I was amused by the news the other day that Britain and France contemplated a merger in the '50s, back when such notions were all the rage? (Anyone else remember maps that had Egypt and Syria as one country, the U.A.R.?) But Bruce Reed sees the news as a jumping-off point for a modest proposal of his own. "Given his abysmal standing in the polls and in the world," Reed avers, "perhaps we should worry that President Bush will be forced on bended knee to make a similar offer. Forget the surge – what if Bush wants to merge?"
Somehow I don't think this is what Bush meant by "I'm a uniter, not a divider." But after spuriously suggesting that Bush secretly wants to join hands with France, Reed makes a more serious suggestion:
But if Bush is desperate to merge, let me suggest a different target: Canada. The benefits to us are obvious: massive natural resources, low health care costs, a safe haven from global warming. Merging with Canada would be like merging with Britain and France at the same time – and Quebec offers the taste of France without all the fat. Bush could finance the whole deal with the border control savings from the first year alone.Not that Stephen Harper would be any better, but that does sweeten the deal, doesn't it?

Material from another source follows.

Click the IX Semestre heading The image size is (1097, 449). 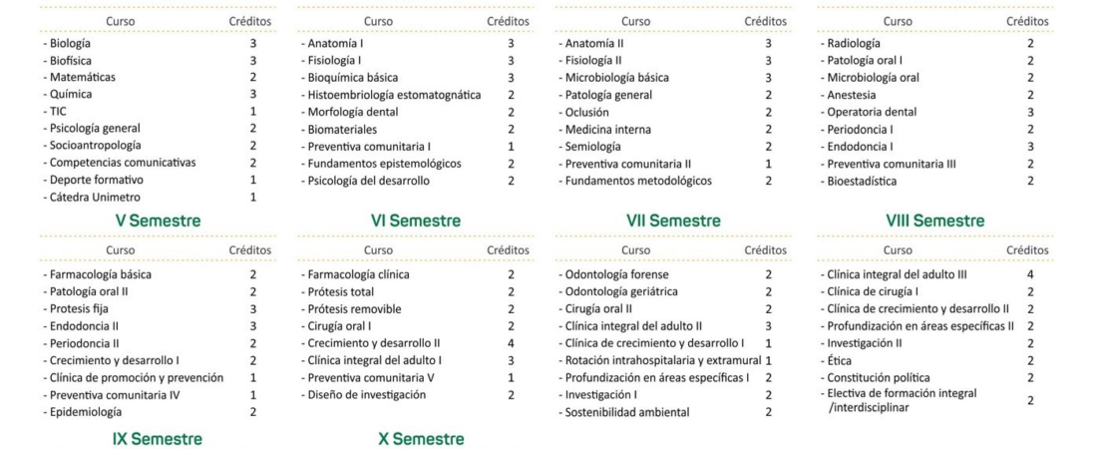pos(158,439)
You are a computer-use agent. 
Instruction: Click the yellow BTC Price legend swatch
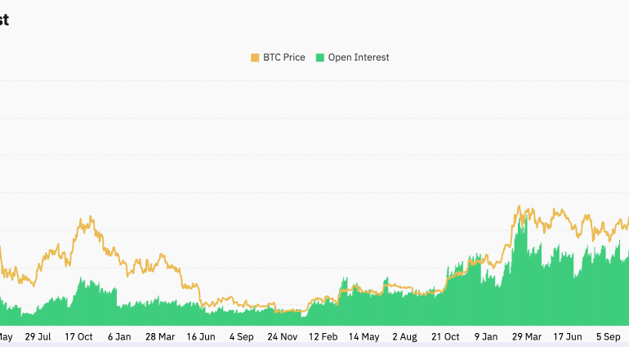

For a president at 30% approval, a U.S.-Canada merger (under the new name "AmeriCan") can only help. Conservatives will be thrilled to learn that Tom Tancredo was wrong – Bush's merger isn't with Mexico. Liberals will admire Canada's stance on same-sex marriage. Best of all, every American will welcome the hope that comes with any merger: the 50-50 chance that your chief executive will be the one to go.